依頼者からの調査を進めるとともに、佐伯もまた姉の死の犯人たちの足取りを追う。
面白さ★★★☆
薬丸さんの作品は「天使のナイフ」も含め、
どれも被害者遺族の心の葛藤をベースに、
反省なき加害者への怒りを掻き立てられ、
いつの間にかエキサイトしてしまう。
とても読みやすい構成でどんどんページが進み、
2冊ともあっという間に読了。
「乱反射」貫井徳郎・・・
不幸な事故にしか見えなかったある幼児の死。
実はその町に住むたくさんの人々の小さなエゴが積み重なって、
起きるべくして起きた「殺人」だった。
面白さ★★★★
たくさんの登場人物の背景や心情が細かく描写されており、
それらの人々の弱さや身勝手さにイライラさせられる。
エピソードがどうやって「死」に繋がるのか、
またどうやって露見するのか、早くたどり着きたくてどんどん読み進めてしまう。
こんな「連鎖」を考えついてまとめてしまう貫井さんはやっぱりすごい。

設問 —
a - 小説の感想文について、次の問いに答えなさい。
(i) 「乱反射」の面白さは星いくつで評価されているか。
(ii) ある幼児の死は、初めは何にしか見えなかったとされているか。
(iii) 佐伯が足取りを追うのは、だれの死の犯人たちか。
b - 小説の感想文を、最後の文の後から書き継ぎなさい。
この後に並ぶ行は、解答には使わない。

行の一覧 —
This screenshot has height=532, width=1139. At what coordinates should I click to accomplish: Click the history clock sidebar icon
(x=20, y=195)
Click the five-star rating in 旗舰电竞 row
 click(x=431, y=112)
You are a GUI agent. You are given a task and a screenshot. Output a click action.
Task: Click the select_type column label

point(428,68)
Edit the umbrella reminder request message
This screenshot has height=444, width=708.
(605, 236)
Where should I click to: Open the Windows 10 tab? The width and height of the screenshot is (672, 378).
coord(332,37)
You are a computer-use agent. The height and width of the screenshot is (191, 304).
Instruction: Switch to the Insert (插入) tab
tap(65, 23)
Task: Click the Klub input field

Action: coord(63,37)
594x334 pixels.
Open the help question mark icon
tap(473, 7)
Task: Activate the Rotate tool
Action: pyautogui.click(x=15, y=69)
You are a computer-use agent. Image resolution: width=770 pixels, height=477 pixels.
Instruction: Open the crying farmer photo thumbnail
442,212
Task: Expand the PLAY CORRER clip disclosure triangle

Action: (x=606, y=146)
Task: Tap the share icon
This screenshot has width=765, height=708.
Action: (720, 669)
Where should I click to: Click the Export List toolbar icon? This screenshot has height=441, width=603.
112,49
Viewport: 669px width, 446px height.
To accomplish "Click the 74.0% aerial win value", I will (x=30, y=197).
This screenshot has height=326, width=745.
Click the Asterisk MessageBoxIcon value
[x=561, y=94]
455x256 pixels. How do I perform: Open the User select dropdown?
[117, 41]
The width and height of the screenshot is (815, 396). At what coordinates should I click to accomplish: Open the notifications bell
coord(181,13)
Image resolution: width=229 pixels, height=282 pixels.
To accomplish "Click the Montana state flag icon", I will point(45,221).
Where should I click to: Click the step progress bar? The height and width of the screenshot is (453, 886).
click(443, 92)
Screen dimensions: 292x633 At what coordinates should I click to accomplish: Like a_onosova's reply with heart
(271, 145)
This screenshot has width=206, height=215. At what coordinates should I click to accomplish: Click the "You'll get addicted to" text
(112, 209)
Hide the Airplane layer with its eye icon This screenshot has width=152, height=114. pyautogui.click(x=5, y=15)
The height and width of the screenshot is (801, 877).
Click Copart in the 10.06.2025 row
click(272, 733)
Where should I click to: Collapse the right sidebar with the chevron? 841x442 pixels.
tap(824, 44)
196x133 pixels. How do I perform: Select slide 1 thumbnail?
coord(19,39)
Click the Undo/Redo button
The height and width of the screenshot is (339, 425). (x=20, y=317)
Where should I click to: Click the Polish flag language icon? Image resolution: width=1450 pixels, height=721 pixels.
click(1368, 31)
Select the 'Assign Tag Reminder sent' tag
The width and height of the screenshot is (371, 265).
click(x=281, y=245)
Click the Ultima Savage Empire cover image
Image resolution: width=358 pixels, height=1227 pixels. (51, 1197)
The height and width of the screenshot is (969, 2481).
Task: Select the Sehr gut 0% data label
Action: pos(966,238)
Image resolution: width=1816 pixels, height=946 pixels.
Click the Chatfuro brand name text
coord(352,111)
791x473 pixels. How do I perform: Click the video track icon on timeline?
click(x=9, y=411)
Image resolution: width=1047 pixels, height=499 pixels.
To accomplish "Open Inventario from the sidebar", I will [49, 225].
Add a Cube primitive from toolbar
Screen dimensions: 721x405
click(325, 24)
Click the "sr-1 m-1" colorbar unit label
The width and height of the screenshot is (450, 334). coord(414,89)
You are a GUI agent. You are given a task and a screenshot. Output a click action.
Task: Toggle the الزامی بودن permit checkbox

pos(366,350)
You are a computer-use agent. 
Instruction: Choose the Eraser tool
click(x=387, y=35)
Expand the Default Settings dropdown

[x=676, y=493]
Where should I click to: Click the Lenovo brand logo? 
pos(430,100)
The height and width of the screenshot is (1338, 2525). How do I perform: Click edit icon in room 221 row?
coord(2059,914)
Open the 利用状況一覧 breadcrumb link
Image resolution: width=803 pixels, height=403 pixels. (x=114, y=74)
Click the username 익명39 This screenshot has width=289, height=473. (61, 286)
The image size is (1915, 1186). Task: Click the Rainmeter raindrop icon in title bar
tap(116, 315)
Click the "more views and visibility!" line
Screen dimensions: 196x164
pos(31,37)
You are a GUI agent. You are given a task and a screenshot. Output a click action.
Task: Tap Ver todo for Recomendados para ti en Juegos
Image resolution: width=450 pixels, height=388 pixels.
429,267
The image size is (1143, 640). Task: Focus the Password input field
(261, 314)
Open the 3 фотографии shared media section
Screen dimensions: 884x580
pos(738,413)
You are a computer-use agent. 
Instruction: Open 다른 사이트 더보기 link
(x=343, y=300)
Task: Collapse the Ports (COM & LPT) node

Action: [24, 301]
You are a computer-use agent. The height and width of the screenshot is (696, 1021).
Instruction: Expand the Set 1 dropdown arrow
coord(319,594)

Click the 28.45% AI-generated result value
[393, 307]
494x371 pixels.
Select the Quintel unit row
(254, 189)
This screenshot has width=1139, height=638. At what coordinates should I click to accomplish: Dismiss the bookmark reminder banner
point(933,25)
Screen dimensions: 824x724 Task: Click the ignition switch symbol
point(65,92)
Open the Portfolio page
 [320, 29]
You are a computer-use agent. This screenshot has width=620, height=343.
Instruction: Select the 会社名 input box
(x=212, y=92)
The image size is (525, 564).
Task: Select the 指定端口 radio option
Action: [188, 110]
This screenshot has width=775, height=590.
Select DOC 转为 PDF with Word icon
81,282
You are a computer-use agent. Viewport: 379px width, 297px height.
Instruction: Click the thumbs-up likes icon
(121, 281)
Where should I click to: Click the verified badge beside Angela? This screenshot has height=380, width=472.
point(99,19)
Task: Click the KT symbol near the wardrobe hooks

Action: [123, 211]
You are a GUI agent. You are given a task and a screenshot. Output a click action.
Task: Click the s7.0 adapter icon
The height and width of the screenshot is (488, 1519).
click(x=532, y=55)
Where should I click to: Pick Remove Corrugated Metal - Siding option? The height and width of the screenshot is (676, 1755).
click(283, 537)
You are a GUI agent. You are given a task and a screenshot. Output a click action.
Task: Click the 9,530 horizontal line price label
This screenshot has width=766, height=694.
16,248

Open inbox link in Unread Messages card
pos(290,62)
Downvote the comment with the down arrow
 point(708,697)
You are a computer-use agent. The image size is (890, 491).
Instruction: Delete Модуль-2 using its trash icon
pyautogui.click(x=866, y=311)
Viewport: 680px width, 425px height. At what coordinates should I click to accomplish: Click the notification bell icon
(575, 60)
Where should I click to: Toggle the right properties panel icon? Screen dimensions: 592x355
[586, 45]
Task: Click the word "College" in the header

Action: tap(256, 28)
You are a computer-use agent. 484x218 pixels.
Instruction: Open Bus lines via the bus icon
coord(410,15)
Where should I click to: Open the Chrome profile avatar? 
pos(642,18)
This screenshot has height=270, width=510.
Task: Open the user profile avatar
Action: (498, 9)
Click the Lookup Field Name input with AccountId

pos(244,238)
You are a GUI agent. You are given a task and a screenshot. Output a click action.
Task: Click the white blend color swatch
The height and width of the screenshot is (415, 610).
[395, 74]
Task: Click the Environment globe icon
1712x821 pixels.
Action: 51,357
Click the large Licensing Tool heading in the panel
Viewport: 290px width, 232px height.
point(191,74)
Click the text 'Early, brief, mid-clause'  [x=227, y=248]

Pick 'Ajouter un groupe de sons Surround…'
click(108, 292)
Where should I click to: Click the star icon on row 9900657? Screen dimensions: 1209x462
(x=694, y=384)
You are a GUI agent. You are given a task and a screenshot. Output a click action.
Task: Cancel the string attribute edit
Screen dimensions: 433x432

各問の解答 —
a -
(i) 星四つ（★★★★）
(ii) 不幸な事故
(iii) 姉

b -
「虚貌 上・下」雫井脩介・・・
21年前の一家惨殺事件の加害者たちが、
主犯格の男の出所後に次々と殺されていく。
一連の事件を調べるガンに侵された老刑事が、
絶対にありえない「真実」に迫る。
面白さ★★★☆
この「トリック」を許せるかどうかは人それぞれ。
私にとってはとんでもなく面白いクライム・サスペンスだった。
悪の塊のような犯人グループの人物描写が凄い。
人の心の中の醜悪な部分をこれでもかと見せつける。
「火の粉」よりも先に書かれた作品で、
「犯人に告ぐ」のケレンを十分に予感させる、まさに怪作。
「翳りゆく夏」赤井三尋・・・
20年前の誘拐事件の犯人の実娘が新聞社に内定、
それをきっかけに記者・梶が事件の真相を再度洗いなおす。
現れた驚愕の真実とは。
面白さ★★★★
これは本当に読み応えがあった上に面白く、
真相も私的にはかなりのサプライズ。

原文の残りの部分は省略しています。